End of Life - Support For Caregivers

06/10/19 ·National Institute on Aging

Caring for someone at the end of life can be physically, financially, and emotionally exhausting. Realize this is a difficult time for you, too. 

Take Care of Yourself

It is important to care for yourself as well as the dying person. This means taking time to eat nutritious meals, sleep, exercise, and communicate with others. Allow others to show their support by accepting their offers of help. Avoid becoming socially isolated while caring for someone who is dying. Doing so can make recovery from grief much harder. 

Although you may feel guilty or anxious about leaving a dying person’s side even for a moment or asking for help, doing so will help you avoid caregiver burnout. There are numerous types of support available to caregivers. 

Consider Respite Care

Respite care temporarily relieves people of the responsibility of caring for family members who cannot care for themselves. It is provided in a variety of settings, including homes, adult day centers, and nursing homes. 

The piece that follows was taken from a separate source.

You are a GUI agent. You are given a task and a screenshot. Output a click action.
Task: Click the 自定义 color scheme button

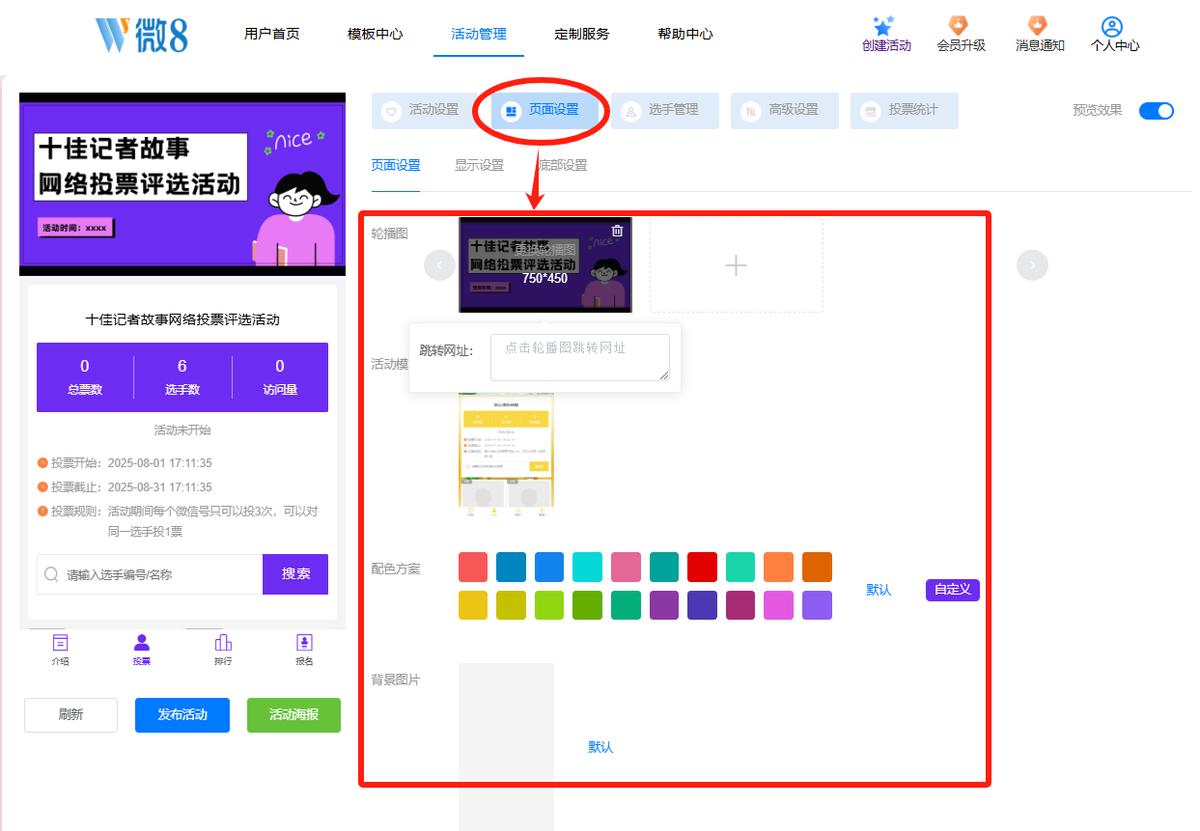pyautogui.click(x=952, y=590)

Sources of respite care include formal providers, such as home care agencies and visiting nurse associations, and informal providers, such as family, friends, and volunteers from faith-based organizations. Make sure any formal provider you are considering is licensed by your state. 

Respite care providers can ease the day-to-day demands of caregiving by assisting with

  •  toileting, bathing, and dressing (often called “activities of daily living”) 
  • giving medicine 
  • housecleaning 
  • food shopping and cooking 
  • preparing and feeding meals (eating is another “activity of daily living”)
  • providing company and emotional support.
Respite care allows you to have a break while knowing that the dying person is being well cared for.

Check Out Community-based Services

Community-based services across the country support independent living and are designed to promote the health, well-being, and independence of older adults. These services can also supplement the supportive activities of family caregivers. 

Often, community-based senior citizens' services offer 

  •  companionship visits 
  • help around the house 
  • meal programs 
  • caregiver respite 
  • adult day care services 
  • transportation. 
These and other support services may be funded by state and county programs or offered by church or volunteer groups. 

Ask for Help from Family and Friends

Family and friends often want to help someone who is caring for a dying person, but they may be uncertain of what kind of help is needed. Be prepared to ask for help with specific tasks, such as grocery shopping or sitting with the dying person while you rest. 

If possible, make a list of your needs, which might include

  •  answering the phone and the door and checking voicemail messages 
  • picking up the mail or newspaper
  • doing a load of laundry
  • feeding or walking the family pet and watering plants
  • taking children to play dates or practices
  • picking up medicine from the pharmacy
  • shopping for the groceries and putting them away
  • bringing over a meal
  • babysitting. 

Consider the interests of family and friends -- if someone you know enjoys reading, ask him or her to read aloud to your loved one. Someone who enjoys cooking may be happy to prepare an extra serving for you. 

Use Online Tools to Communicate 

Setting up a phone tree or a listserv for the family to contact friends and other relatives can reduce the number of calls to the house of the dying person. A listserv is a way to send the same message to a large group of people by email. 

Some families set up a website where they can share news, thoughts, and wishes. These can all save close family members from the emotional burden of answering frequent questions about how their loved one is doing. 

Seek Help from Faith-based and Civic Organizations

If you belong to a faith-based organization, such as a church, synagogue, temple, or mosque, you may have a strong support network ready to assist you in your efforts to care for a dying person. 

Even if you do not belong to any such group in your community, you may still request volunteer help from faith, ethnic-based, and other civic organizations whose mission is to provide services to those in need.